Before this short conversation between the gentleman and the innkeeper was concluded, Joey Duddle had put-to his horses,—which were, of course, kept harnessed,—and taken his seat, prepared to start at a moment's notice. He kept his eye upon the innkeeper, who gave the usual signal of a rapid wave of the hand, as soon as the gentleman ceased speaking; and Joey Duddle's cattle, in obedience to the whip and spur, hobbled off at that awkward and evidently painful pace, which is, perforce, adopted by the most praiseworthy post-horses for the first ten minutes or so of their journey. But the pair, over which Joey presided, were, as the innkeeper had asserted, very speedy; and the gentleman soon felt satisfied, that it would take an extraordinary quadruple team to overtake them. His hopes rose at the sight of each succeeding mile-stone; he ceased to put his head out of the window every five minutes, and gaze anxiously up the road; he already anticipated a triumph,—when a crack, a crush, a shriek from the lady, a jolt, an instant change of position, and a positive pause occurred, in the order in which they are stated, with such suddenness and relative rapidity, that the gentleman was, for a moment or two, utterly deprived of his presence of mind by alarm and astonishment. The bolt which connects the fore-wheels, splinter-bar, springs, fore-bed, axle-tree, et cetera, with the perch, that passes under the body of the chaise, to the hind wheel-springs and carriage, had snapped asunder: the whole of the fore parts were instantly dragged onward by the horses; the braces by which the body was attached to the fore-springs, gave way; the chaise fell forward, and, of course, remained stationary with its contents, in the middle of the road; while the Deaf Postilion rode on, with his eyes intently fixed on vacuity before him, as though nothing whatever had happened.

Alarmed, and indignant in the highest degree, at the postilion's conduct, the gentleman shouted with all his might such exclamations as any man would naturally use on such an occasion; but Joey, although still but at a little distance, took no notice of what had occurred behind his back, and very complacently trotted his horses on at the rate of eleven or twelve miles an hour. He thought the cattle went better than ever; his mind was occupied with the prospect of a speedy termination to his journey; he felt elated at the idea of outstripping the pursuers,—for Joey had discrimination enough to perceive, at a glance, that his passengers were runaway lovers,—and he went on very much to his own satisfaction. As he approached the inn, which terminated "the long down," Joey, as usual, put his horses upon their mettle, and they, having nothing but a fore-carriage and a young lady's trunk behind them, rattled up to the door at a rate unexampled in the annals of posting, with all the little boys and girls of the neighbourhood hallooing in their rear.

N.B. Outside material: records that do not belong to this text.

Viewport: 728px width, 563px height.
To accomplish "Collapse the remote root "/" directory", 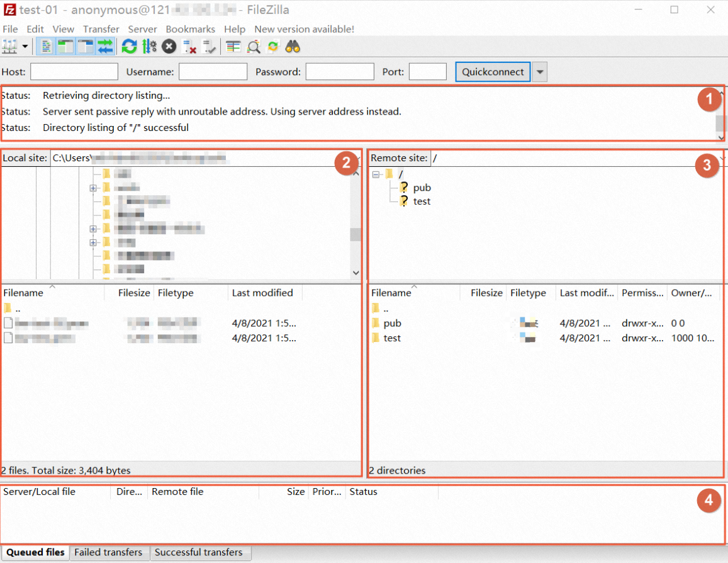I will click(x=376, y=174).
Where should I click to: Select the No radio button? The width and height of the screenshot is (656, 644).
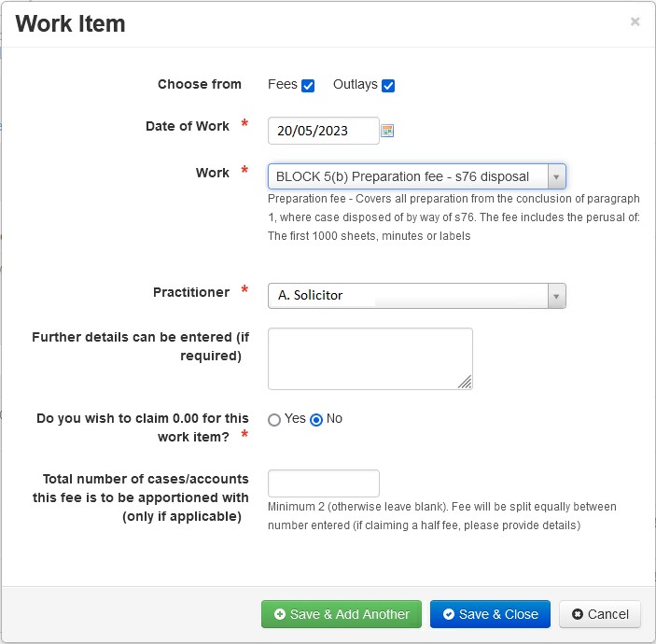316,420
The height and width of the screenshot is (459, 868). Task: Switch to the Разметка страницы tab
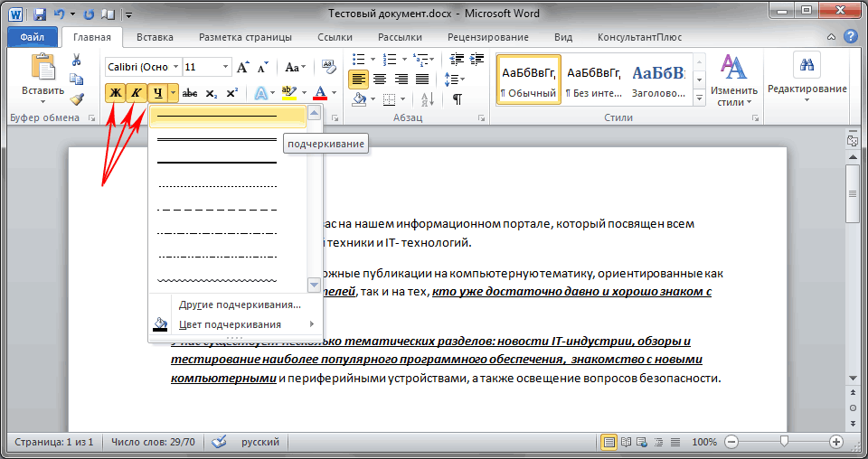pyautogui.click(x=245, y=37)
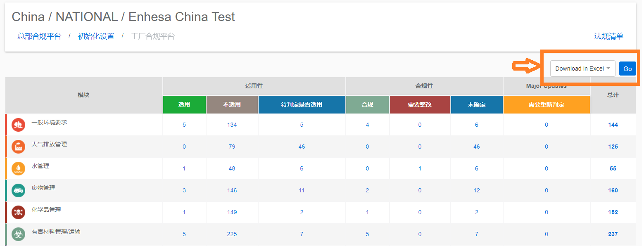
Task: Open the 225 不适用 count for 有害材料管理
Action: pyautogui.click(x=232, y=234)
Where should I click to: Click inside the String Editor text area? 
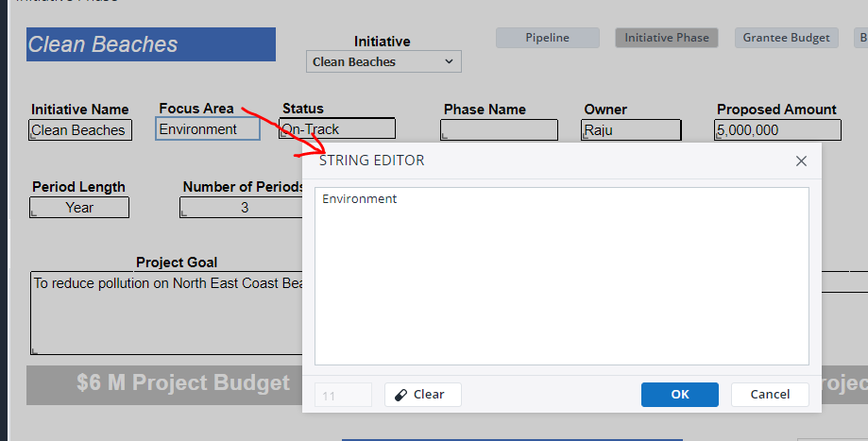click(x=561, y=276)
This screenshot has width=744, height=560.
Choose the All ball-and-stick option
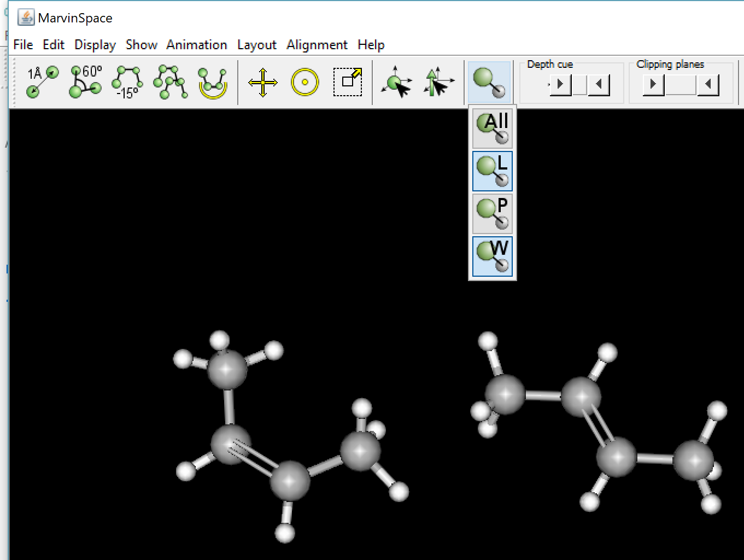point(492,129)
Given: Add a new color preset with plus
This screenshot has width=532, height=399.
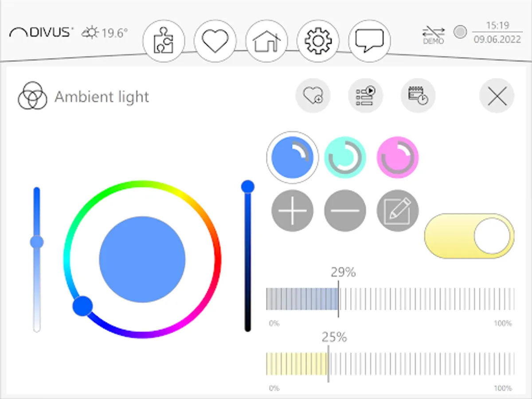Looking at the screenshot, I should coord(292,211).
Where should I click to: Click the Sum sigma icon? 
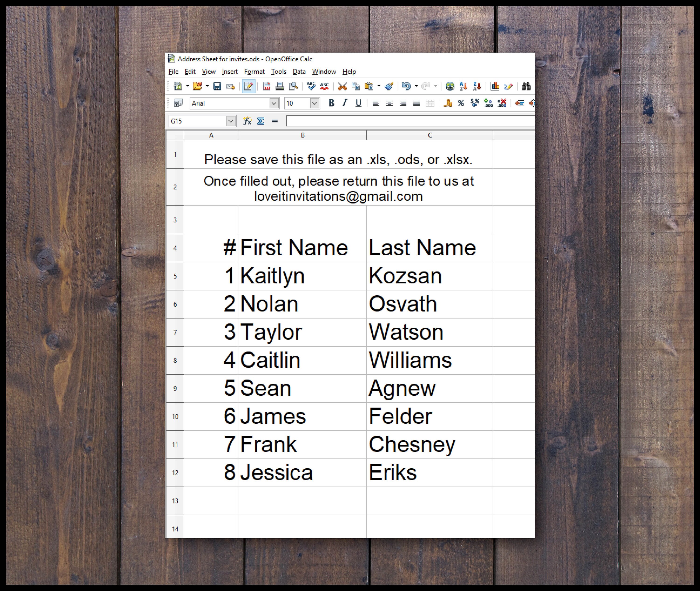pos(261,121)
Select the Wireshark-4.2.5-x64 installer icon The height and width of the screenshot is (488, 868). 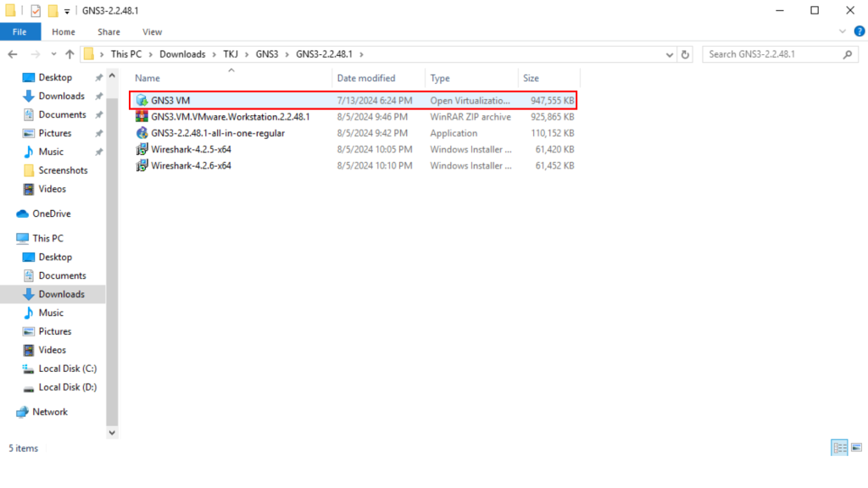(x=142, y=149)
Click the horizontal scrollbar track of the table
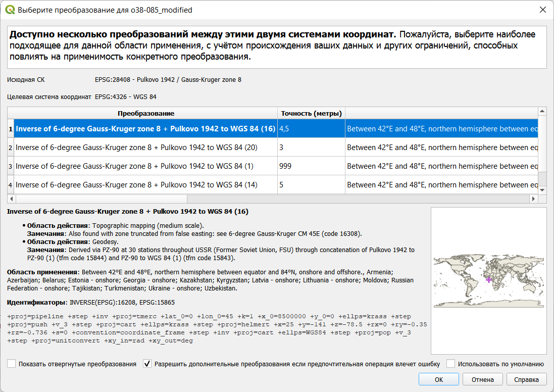 358,199
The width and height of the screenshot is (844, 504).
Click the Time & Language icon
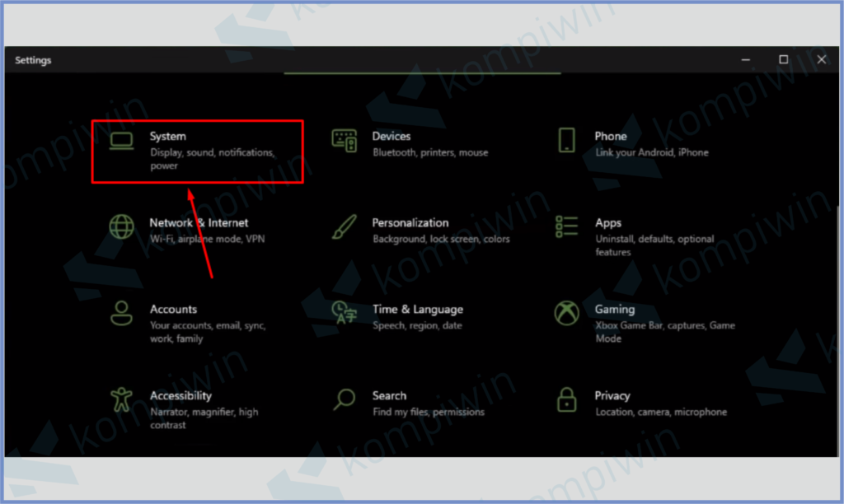tap(345, 313)

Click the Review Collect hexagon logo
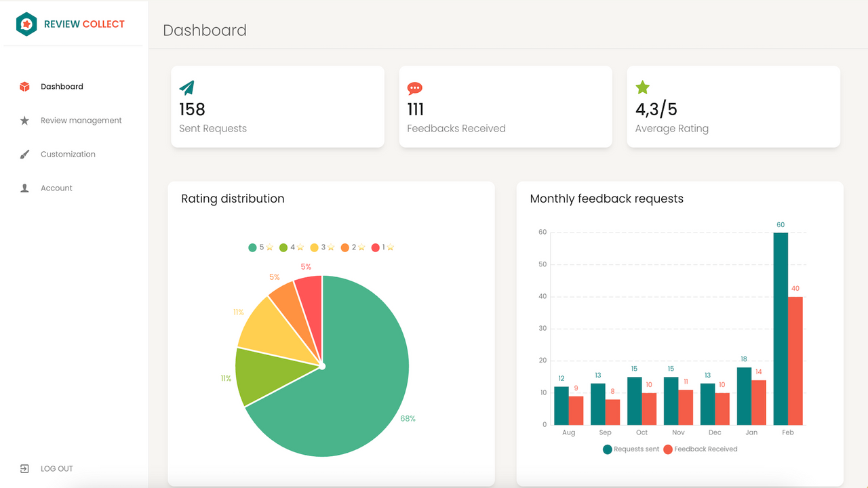26,24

It was not until he drew up to the inn-door, and alighted from his saddle, that Joey discovered his disaster; and nothing could equal the utter astonishment which his features then displayed. He gazed at the place where the body of his chaise, his passengers, and hind-wheels ought to have been, for above a minute: and then suddenly started down the road on foot, under an idea that he must very recently have dropped them. On reaching a little elevation, which commanded above two miles of the ground over which he had come, he found, to his utter dismay, that no traces of the main body of his chaise were perceptible; nor could he discover his passengers, who had, as it appeared in the sequel, been overtaken by the young lady's friends. Poor Joey immediately ran into a neighbouring hay-loft, where he hid himself, in despair, for three days; and when discovered, he was, with great difficulty, persuaded by his master, who highly esteemed him, to resume his whip and return to his saddle.